* [TASK TO COMPLETE]: Locate each line in the records containing "steel". Copy it.

--- PROVIDED INFORMATION ---

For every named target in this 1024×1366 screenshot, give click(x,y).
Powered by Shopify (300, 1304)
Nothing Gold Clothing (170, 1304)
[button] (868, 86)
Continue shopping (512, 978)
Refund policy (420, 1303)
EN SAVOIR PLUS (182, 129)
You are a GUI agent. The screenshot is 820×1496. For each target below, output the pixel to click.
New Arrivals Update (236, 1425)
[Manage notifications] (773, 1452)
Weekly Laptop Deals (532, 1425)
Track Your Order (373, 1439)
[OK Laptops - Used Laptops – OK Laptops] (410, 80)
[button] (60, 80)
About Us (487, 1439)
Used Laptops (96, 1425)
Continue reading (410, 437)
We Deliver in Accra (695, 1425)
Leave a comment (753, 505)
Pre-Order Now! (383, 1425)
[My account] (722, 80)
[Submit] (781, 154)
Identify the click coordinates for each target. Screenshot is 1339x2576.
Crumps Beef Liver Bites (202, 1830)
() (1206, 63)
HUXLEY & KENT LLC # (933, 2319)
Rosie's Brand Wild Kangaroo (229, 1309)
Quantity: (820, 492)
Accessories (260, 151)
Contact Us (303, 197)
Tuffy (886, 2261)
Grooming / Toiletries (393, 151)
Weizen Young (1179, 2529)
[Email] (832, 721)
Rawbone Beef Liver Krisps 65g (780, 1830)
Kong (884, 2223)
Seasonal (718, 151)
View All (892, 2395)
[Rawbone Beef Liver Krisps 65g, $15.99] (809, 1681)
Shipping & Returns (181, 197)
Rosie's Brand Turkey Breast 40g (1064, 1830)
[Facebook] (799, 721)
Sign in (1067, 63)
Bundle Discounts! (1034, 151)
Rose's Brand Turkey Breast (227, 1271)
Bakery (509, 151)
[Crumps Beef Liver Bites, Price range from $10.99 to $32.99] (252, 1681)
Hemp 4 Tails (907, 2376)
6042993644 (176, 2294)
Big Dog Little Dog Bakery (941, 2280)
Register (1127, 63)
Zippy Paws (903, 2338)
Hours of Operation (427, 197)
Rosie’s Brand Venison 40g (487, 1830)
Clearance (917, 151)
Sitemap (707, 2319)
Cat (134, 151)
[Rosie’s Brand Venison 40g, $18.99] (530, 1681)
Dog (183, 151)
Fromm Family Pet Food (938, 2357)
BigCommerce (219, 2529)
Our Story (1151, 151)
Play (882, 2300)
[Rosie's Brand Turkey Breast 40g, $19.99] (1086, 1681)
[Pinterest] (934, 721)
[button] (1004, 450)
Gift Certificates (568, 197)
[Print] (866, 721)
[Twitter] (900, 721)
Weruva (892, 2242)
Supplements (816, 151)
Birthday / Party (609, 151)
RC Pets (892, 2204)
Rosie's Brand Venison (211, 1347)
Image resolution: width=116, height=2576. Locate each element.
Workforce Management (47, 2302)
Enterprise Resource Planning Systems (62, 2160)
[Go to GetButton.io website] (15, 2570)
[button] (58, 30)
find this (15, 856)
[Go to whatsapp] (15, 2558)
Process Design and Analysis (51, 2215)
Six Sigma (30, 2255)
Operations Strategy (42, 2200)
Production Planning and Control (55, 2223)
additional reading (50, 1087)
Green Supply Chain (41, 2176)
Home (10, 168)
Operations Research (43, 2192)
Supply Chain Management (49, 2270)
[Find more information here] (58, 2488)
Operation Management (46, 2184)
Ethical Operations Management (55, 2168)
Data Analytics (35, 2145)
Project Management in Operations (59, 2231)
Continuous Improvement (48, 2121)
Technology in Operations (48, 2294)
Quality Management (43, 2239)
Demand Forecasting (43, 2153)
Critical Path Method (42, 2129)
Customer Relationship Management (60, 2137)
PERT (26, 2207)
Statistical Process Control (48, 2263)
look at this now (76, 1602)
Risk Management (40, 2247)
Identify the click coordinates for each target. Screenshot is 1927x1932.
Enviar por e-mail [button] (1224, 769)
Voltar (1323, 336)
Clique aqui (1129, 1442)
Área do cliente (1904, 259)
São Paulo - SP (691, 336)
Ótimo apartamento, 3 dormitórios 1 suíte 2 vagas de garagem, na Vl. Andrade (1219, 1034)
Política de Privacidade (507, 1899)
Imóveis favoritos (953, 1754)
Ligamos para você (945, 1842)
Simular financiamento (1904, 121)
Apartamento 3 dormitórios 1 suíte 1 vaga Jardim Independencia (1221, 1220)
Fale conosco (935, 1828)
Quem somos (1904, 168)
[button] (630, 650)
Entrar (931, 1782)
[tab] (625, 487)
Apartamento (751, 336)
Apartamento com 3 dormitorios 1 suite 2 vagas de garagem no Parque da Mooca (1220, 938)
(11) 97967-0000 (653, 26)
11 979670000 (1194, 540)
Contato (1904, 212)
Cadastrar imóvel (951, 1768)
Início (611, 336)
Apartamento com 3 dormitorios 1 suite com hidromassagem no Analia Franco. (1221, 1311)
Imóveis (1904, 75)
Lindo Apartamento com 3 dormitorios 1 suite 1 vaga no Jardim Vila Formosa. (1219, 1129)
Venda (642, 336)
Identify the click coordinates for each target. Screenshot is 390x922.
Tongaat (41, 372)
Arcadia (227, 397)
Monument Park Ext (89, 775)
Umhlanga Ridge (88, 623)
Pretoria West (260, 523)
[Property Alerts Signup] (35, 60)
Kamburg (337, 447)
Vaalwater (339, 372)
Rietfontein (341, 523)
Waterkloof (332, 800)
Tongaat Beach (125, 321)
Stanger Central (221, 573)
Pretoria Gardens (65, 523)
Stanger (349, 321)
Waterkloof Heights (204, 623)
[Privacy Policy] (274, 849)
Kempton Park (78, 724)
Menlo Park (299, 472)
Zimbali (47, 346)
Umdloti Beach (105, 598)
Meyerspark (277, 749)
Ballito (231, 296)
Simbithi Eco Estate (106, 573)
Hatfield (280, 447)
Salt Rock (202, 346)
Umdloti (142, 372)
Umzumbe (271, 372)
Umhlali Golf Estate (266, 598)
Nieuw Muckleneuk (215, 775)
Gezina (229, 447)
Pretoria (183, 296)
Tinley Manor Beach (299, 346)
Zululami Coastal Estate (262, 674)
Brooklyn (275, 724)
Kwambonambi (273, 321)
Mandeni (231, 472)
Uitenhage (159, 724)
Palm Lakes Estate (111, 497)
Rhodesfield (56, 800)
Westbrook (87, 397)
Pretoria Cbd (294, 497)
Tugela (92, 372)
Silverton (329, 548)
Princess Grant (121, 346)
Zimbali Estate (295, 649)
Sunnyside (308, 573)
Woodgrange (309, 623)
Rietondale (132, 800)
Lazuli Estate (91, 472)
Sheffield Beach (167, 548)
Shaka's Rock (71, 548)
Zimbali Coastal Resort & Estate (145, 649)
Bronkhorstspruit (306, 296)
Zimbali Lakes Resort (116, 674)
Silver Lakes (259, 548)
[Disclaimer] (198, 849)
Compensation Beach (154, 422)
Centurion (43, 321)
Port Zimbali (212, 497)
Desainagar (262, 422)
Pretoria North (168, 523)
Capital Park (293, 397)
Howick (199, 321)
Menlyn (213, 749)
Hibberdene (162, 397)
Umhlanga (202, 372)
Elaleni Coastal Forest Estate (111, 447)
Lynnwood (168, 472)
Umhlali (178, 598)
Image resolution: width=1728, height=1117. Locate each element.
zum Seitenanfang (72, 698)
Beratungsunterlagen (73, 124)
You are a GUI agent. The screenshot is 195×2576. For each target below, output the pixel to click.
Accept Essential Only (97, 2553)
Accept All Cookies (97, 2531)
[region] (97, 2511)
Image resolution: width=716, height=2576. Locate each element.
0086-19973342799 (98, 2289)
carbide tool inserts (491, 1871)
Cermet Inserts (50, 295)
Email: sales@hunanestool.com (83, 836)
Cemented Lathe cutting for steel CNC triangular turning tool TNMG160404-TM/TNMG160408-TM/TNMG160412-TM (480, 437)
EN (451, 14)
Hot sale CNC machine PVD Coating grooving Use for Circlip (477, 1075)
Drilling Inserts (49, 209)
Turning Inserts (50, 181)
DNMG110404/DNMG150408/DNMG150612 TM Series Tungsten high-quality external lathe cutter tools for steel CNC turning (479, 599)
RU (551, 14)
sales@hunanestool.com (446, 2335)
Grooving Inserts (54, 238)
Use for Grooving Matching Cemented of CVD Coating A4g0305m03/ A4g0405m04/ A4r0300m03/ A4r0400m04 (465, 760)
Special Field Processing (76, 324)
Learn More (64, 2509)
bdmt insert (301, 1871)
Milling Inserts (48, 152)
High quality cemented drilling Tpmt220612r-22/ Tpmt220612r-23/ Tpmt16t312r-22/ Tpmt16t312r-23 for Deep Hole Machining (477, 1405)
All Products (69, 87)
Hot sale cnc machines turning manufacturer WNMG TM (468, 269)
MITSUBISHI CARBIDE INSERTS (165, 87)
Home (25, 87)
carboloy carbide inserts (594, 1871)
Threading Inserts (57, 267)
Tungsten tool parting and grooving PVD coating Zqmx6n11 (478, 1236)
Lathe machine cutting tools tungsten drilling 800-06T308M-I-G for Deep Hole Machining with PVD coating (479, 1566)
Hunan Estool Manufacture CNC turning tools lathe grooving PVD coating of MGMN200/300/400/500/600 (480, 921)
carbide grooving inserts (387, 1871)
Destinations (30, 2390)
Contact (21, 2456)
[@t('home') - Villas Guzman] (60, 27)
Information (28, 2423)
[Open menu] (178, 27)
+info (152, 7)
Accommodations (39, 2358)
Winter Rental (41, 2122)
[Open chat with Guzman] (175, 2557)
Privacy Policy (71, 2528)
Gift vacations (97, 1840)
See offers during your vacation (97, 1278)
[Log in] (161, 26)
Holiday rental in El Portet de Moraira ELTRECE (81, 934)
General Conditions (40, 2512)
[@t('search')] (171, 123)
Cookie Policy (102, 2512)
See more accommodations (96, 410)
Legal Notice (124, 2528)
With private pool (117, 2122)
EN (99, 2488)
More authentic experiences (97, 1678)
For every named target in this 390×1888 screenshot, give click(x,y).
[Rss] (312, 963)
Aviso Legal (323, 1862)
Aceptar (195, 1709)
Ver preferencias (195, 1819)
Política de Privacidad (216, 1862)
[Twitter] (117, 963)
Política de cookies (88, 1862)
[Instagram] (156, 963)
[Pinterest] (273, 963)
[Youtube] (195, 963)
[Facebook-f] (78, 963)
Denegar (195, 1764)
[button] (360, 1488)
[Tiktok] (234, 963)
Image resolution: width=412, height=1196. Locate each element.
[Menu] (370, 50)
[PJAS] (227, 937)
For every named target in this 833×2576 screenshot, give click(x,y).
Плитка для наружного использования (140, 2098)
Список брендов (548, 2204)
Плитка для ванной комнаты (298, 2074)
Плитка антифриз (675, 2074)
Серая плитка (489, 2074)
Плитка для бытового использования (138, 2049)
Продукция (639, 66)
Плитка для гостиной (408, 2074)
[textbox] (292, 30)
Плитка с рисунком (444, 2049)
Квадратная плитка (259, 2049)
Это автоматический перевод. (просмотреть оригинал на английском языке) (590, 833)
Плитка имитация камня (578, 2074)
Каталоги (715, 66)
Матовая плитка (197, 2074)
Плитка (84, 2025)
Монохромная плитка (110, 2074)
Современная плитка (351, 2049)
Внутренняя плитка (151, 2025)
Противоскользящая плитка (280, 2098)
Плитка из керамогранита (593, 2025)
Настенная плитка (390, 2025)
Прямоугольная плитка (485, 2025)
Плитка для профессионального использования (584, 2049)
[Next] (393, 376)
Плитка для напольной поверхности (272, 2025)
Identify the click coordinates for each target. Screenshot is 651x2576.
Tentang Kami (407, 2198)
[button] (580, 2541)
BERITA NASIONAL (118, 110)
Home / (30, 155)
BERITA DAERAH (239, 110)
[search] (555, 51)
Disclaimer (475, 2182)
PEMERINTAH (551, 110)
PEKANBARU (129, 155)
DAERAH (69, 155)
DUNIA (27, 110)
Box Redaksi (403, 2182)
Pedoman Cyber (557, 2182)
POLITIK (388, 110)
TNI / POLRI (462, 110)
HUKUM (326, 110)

---

* [THE COMPLETED TASK]:
Cemented Lathe cutting for steel CNC triangular turning tool TNMG160404-TM/TNMG160408-TM/TNMG160412-TM (480, 437)
DNMG110404/DNMG150408/DNMG150612 TM Series Tungsten high-quality external lathe cutter tools for steel CNC turning (479, 599)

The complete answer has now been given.